Once Brexit goes ahead, the system of direct payments from the European Union (EU) will be phased out, to be replaced with a reformed system which environment secretary Theresa Villiers said would be “based on public money for public goods”. Examples of ‘public goods’ include peatland restoration and woodland planting.

However, there are concerns at the Foundation for Common Land about the impact this could potentially have for ‘commoners’ in Cumbria, where the majority of common land is in upland areas.

Viv Lewis, programmes manager, said: “We are talking about marginal farms, marginal land where there’s actually very little opportunity to do anything different.” She added: “Commoners don’t have 100 per cent control over the land. Therefore it is very difficult for them to make changes.”

According to Dr Aglionby, common land accounts for 28 per cent of the Lake District and is “hugely important” to the national park, “providing the cultural landscape” which attracts millions of visitors each year. Unless the transition period for Brexit is handled correctly, she says, this common land is “in danger of disappearing”.

She added, however, that Cumbrian farmers were “extraordinarily adaptable” but warned that those who rejected the Government funding and tried to “farm their way out of Brexit” would be “adopting a high-risk strategy.”

“Due to low prices for livestock, very few hill farms could break-even without Government support,” she said.

Jez Westgarth, manager of the National Trust’s Lake District Future Farming Programme, said: “We agree with Dr Aglionby that a new way of funding this important way of farming needs to be done sensitively and well,” adding: “We think farmers should be recognised for all the benefits their management of the commons brings, including traditional farming, being good for nature and helping to tackle climate change.

“It will need innovative solutions, trust and consensus.”
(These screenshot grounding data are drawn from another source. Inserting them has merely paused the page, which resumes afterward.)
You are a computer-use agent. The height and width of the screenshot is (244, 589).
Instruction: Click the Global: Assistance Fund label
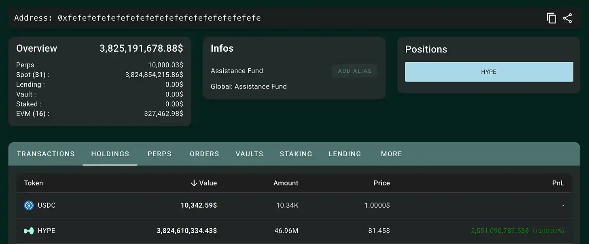point(249,86)
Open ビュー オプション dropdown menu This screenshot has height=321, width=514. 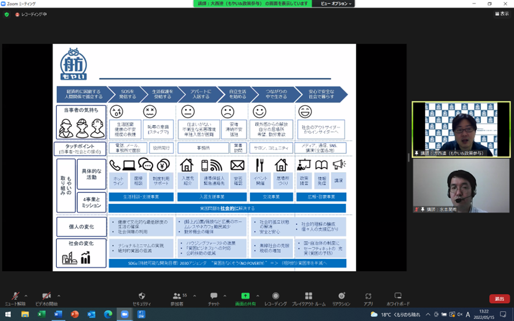pyautogui.click(x=336, y=3)
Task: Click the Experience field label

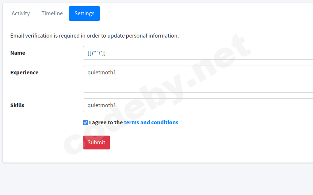Action: pos(24,73)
Dr Aglionby’s talk - ‘commons for the 21st century’ - is taking place at the University of Cumbria’s Percival Theatre, Ambleside, on January 23. It begins at 6pm and tickets can be booked online at

Andrea Meanwell, the Lake District National Park Authority’s farming officer, said: “We are currently working with farmers and other partner organisations. We aim to secure a package of public funding for sustainable hill farming and land management in the Lake District, and public payments for public goods for natural and cultural aspects.”